Pixel coordinate grounding data
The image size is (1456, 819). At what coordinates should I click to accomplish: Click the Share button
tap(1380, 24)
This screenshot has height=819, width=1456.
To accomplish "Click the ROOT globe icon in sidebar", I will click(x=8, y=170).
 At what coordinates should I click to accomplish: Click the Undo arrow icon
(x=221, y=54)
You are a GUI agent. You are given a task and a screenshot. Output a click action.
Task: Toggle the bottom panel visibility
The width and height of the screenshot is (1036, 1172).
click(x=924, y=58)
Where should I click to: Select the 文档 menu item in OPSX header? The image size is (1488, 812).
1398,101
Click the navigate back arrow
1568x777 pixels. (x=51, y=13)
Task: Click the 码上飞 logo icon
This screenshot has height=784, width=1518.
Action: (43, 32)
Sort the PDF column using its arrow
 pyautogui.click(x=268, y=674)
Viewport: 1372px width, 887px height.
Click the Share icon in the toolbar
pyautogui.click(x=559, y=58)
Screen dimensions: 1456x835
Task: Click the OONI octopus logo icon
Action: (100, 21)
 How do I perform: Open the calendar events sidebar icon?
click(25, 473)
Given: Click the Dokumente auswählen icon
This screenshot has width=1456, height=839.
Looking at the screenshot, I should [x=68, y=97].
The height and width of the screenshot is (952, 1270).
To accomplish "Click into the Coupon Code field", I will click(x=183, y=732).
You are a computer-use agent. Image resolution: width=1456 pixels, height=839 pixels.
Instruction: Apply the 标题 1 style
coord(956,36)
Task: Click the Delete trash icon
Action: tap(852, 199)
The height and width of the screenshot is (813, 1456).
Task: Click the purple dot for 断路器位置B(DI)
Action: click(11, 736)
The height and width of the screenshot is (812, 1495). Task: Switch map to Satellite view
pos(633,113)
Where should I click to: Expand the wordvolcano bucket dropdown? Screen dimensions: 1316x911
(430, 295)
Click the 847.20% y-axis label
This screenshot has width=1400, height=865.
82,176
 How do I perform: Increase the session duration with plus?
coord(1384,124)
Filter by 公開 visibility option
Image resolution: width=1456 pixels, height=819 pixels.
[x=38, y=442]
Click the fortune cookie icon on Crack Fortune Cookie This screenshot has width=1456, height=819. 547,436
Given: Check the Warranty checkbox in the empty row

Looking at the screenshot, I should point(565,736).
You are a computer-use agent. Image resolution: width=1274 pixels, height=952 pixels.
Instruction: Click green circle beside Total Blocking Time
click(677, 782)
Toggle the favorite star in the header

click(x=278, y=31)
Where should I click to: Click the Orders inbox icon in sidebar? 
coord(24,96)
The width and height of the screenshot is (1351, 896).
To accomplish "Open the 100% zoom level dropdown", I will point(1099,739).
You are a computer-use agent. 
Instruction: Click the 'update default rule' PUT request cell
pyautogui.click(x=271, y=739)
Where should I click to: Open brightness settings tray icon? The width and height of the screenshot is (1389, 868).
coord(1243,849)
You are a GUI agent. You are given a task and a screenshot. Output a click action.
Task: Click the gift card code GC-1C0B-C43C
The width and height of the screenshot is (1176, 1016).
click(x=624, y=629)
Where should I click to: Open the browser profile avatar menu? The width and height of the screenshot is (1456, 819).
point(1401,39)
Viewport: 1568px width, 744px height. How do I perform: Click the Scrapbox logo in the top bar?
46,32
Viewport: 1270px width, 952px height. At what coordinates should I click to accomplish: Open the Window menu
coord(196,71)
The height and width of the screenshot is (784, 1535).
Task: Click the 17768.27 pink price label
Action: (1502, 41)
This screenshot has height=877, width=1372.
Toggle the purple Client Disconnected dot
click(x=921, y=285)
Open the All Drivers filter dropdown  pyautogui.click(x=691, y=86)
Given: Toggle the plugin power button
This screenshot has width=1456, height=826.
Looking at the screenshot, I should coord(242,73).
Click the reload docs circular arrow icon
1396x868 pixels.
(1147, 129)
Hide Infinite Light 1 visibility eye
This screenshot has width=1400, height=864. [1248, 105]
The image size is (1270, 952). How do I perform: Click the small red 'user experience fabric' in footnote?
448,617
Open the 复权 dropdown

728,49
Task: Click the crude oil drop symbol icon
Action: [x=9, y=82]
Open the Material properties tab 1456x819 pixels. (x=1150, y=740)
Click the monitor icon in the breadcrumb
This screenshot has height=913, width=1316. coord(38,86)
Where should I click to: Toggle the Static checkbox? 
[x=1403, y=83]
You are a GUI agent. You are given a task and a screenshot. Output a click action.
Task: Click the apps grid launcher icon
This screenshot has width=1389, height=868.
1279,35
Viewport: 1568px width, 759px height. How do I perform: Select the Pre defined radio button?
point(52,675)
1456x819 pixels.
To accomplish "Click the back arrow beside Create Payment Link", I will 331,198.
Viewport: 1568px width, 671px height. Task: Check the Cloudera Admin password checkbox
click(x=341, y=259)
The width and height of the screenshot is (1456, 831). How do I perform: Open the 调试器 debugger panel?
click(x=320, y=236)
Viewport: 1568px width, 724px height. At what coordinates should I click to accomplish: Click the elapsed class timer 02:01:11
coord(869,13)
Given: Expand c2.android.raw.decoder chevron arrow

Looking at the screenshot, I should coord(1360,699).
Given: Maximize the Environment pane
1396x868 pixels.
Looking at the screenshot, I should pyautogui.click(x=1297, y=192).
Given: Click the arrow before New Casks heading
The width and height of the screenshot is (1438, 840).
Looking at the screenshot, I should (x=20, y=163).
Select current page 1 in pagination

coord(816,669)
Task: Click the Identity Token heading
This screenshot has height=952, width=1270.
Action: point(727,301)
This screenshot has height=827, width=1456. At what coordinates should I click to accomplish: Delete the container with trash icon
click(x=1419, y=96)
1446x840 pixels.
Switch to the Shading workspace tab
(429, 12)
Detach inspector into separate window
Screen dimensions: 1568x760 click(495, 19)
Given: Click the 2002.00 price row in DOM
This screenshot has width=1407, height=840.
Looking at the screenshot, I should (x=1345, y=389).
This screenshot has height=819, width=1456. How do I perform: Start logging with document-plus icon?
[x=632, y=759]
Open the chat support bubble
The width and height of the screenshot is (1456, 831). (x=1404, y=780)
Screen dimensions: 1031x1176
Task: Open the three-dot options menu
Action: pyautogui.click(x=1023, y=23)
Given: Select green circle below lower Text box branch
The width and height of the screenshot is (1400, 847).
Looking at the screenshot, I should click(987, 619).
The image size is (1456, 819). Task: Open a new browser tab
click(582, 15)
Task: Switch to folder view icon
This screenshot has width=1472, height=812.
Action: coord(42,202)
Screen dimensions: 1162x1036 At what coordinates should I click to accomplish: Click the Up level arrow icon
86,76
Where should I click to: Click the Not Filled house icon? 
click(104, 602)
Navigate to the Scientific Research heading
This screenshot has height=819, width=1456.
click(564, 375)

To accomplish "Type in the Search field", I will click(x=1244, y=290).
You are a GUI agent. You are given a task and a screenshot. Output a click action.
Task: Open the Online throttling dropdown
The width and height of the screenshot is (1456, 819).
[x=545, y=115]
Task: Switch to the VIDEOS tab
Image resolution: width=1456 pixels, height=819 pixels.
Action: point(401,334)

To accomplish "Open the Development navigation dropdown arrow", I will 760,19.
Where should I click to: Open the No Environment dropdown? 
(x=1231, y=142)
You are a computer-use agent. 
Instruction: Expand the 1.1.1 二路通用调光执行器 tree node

= Action item =
When a line of the records holds the word "field", copy that line.

= Response =
To accomplish "Click into the Coupon Code field", I will click(x=183, y=732).
To accomplish "Type in the Search field", I will click(x=1244, y=290).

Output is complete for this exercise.